There are lots of things business leaders need to consider when they’re starting a company and keeping it on track. Finances, sales and operational issues are some that first spring to mind; suffice to say ‘business culture’ – or ‘organisational culture’ – probably isn’t one of them, despite its importance, and as we’ll see, its knock-on effect.
Some business leaders and managers may want to dismiss the idea of a business culture as pseudo-science, most likely because of its complexity and difficulty to pin-down, though turning it into a tangible workable factor of the organisation is possible, and often essential.
The term ‘business culture’ is quite broad, but usually includes things like the values and vision of an organisation (i.e. what the organisation wants to achieve, whether that’s profit or otherwise, and also what is considered ethical), the operational language and systems in place at an organisation and also the beliefs and habits of its members. Again, it can sometimes be hard to pin down exactly what the culture is at an organisation, and very often it’s most difficult for people directly involved in it to work this out. It’s often said that culture defines not just what is done in an organisation, but also how it’s done. You might hear people say things like “our company DNA is X”, or “this is how we do things here”, which are often informal ways of referring to this culture, whether the speaker is aware of it or not.
Very often organisations that have the most clear and straightforward cultures are those that had it in mind when they were founded, meaning that newer firms have often accounted for this. Older organisations however will have seen their cultures develop more organically, for better or worse.
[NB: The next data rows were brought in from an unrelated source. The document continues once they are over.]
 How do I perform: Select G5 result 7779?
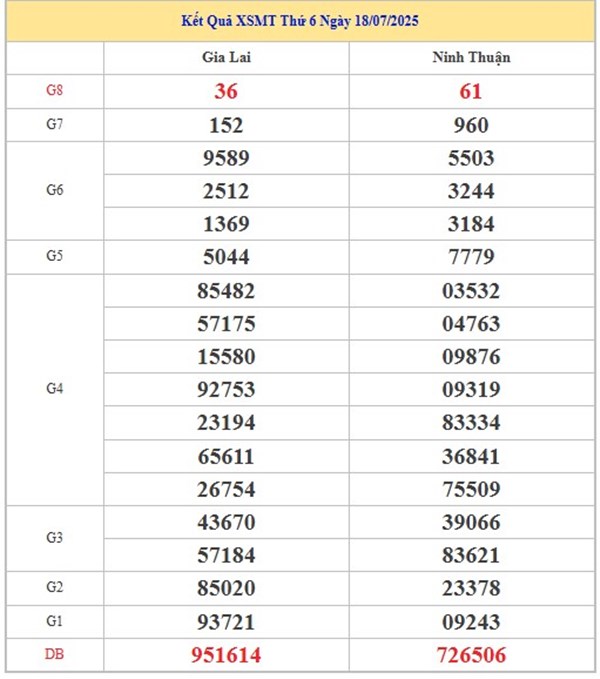(471, 257)
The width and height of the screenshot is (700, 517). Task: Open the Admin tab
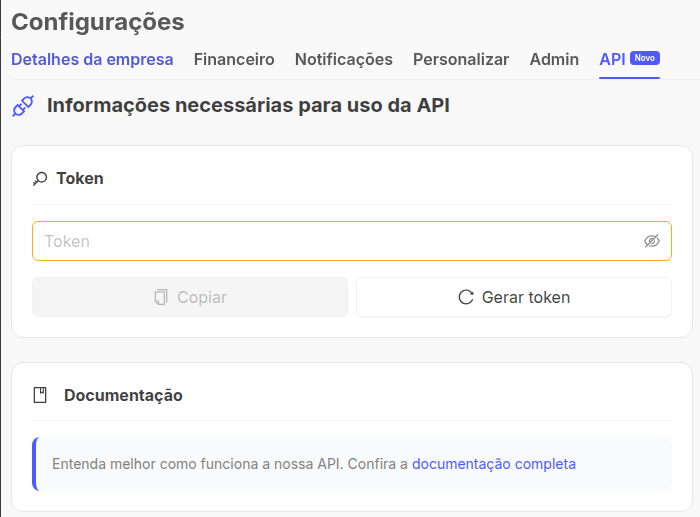554,59
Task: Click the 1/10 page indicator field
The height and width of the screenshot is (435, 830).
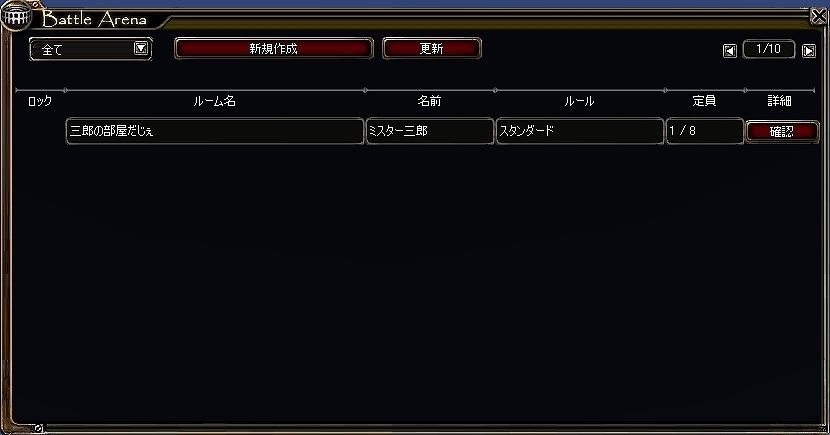Action: [x=769, y=49]
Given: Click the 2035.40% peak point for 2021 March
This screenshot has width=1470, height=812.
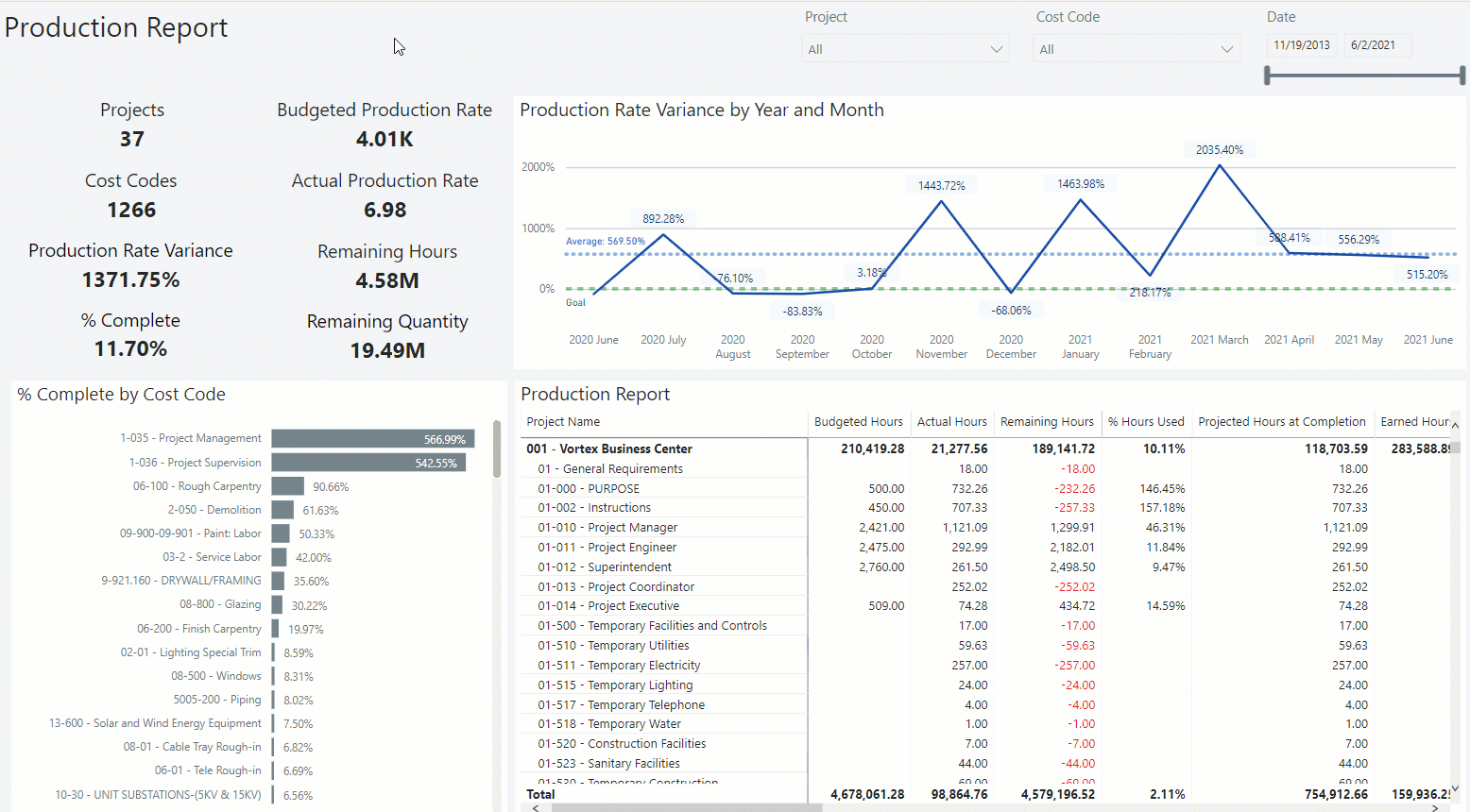Looking at the screenshot, I should [1220, 166].
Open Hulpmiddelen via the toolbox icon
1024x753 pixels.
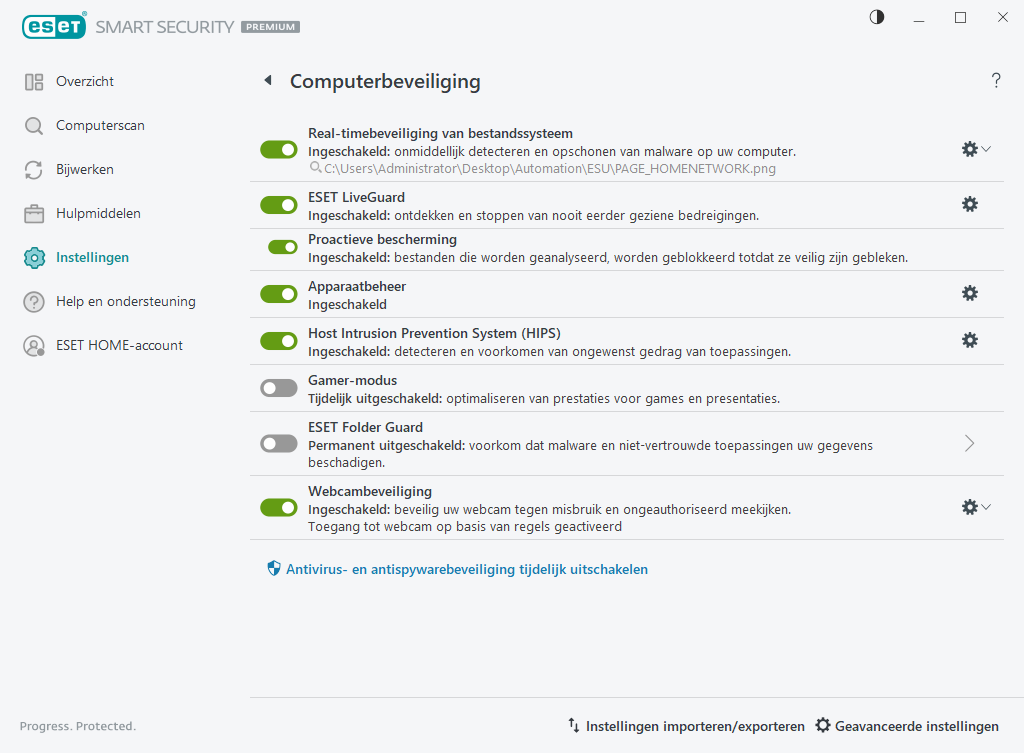[34, 213]
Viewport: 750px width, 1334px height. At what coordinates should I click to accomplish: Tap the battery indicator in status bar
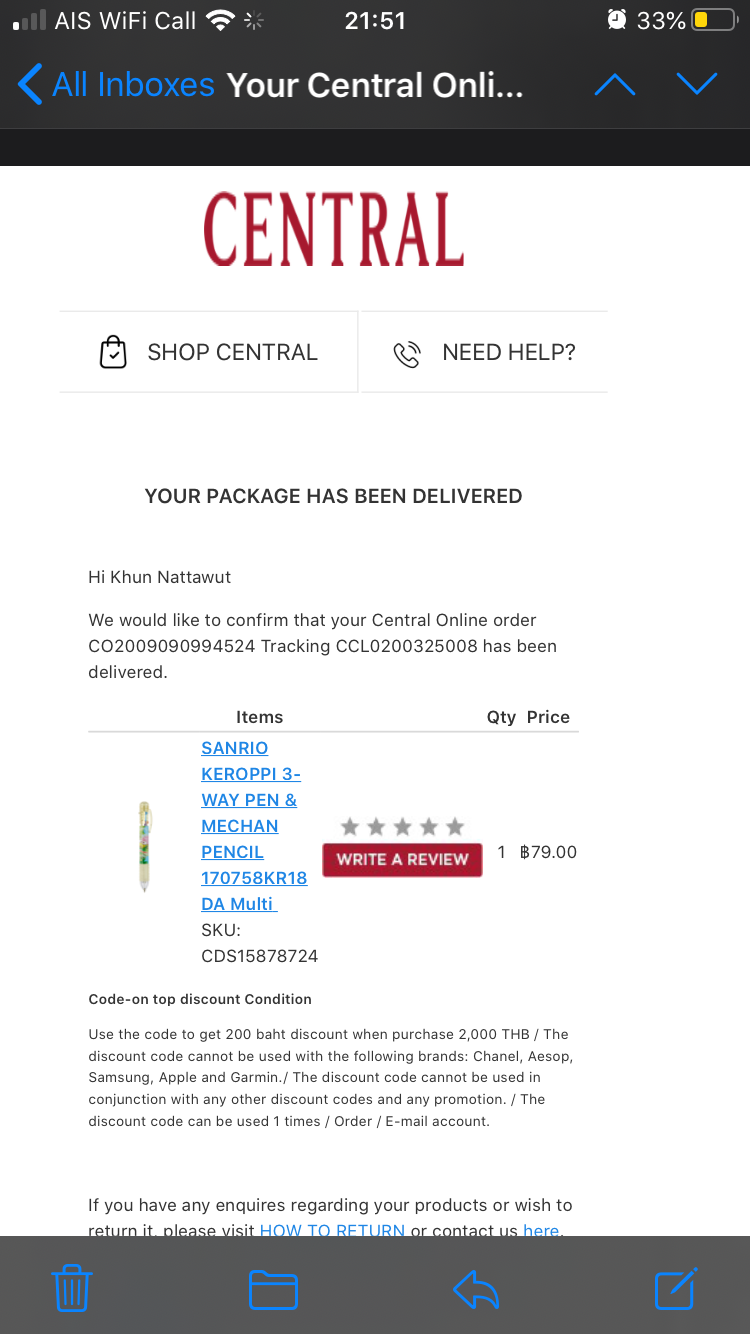coord(713,20)
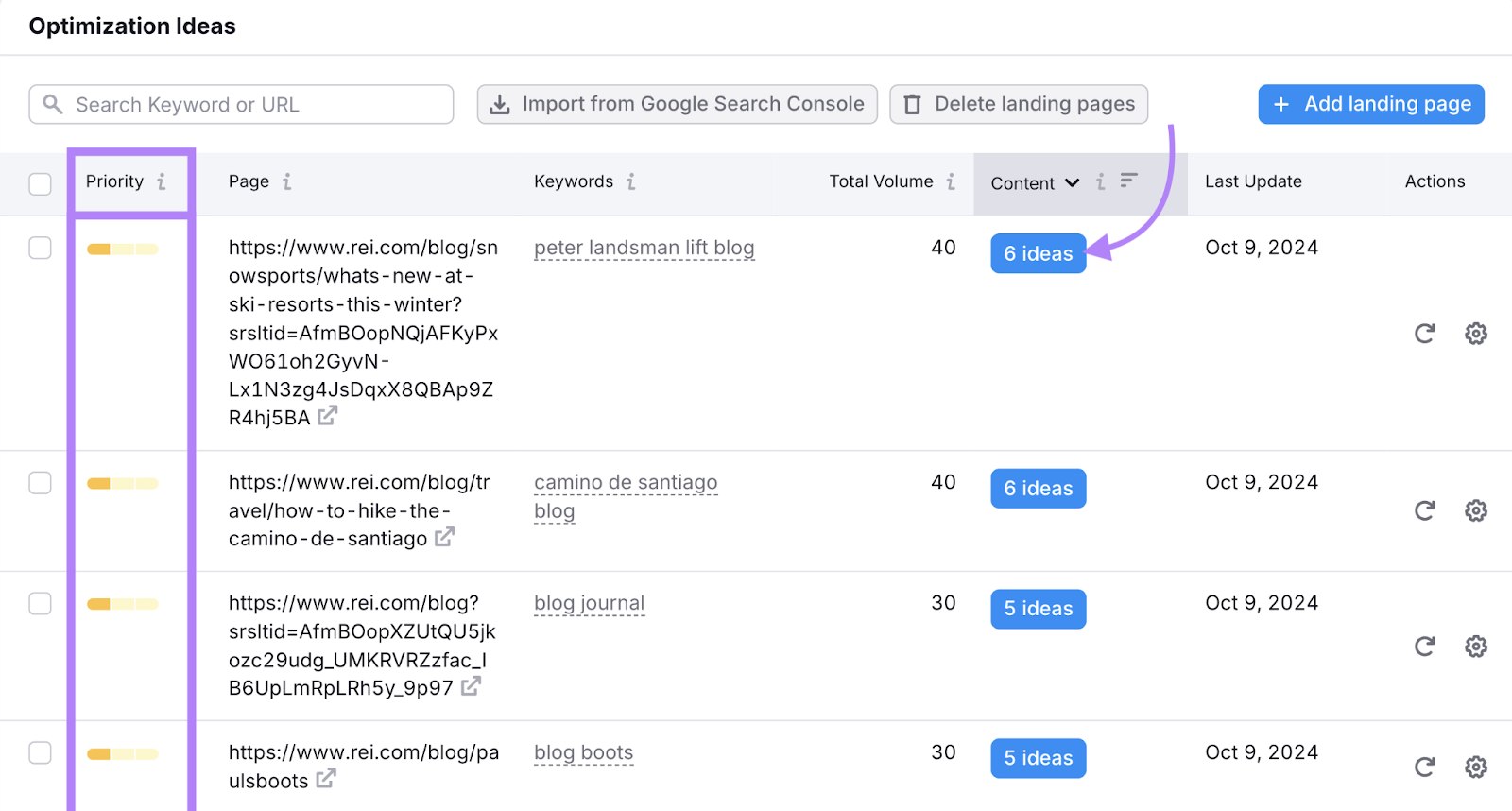Click the Priority column info icon
The image size is (1512, 811).
pyautogui.click(x=162, y=181)
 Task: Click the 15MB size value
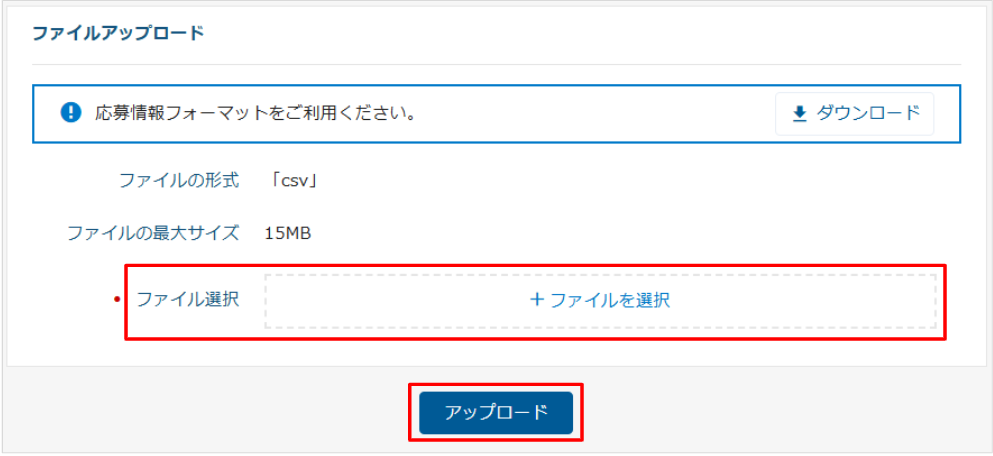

A cynical view of a created organisational culture might suggest that it’s simply a vehicle for controlling the behaviour of employees, and whilst this is partly true, the positive effects of a good business culture are much wider-reaching; increased engagement, low staff turnover and progression towards objectives are some of them.
One good (albeit simplified) way to understand the business culture in your own organisation is to take three examples of different workplaces; an online marketing company, a manufacturing company and an accountancy firm. There are likely to be certain roles in all of these organisations that are the same – admin assistant for example – but imagine the different aspects of working in these places. The dress code at the first firm is likely to be casual, the office open plan and the management style more ‘light touch’, compared to a more traditional approach at the manufacturer’s and a more staid set of values at the accountants. The job role in question is the same across the three companies with regards responsibilities and duties, but the experience and way of doing things is likely to be very different. (Note that the observation of things like dress code and office style are suggestive of the organisational culture, as opposed to actually being the organisational culture!)
Working out your own organisational culture, working out what you’d ideally want it to look like, and then changing it can all be very difficult things to do, but the best approach is to start with a set of visions and values that are appropriate (lawyers probably won’t operate well in an informal, casual environment for example) and going from there, whilst avoiding becoming a company that has a widely circulated set of values that are just for show.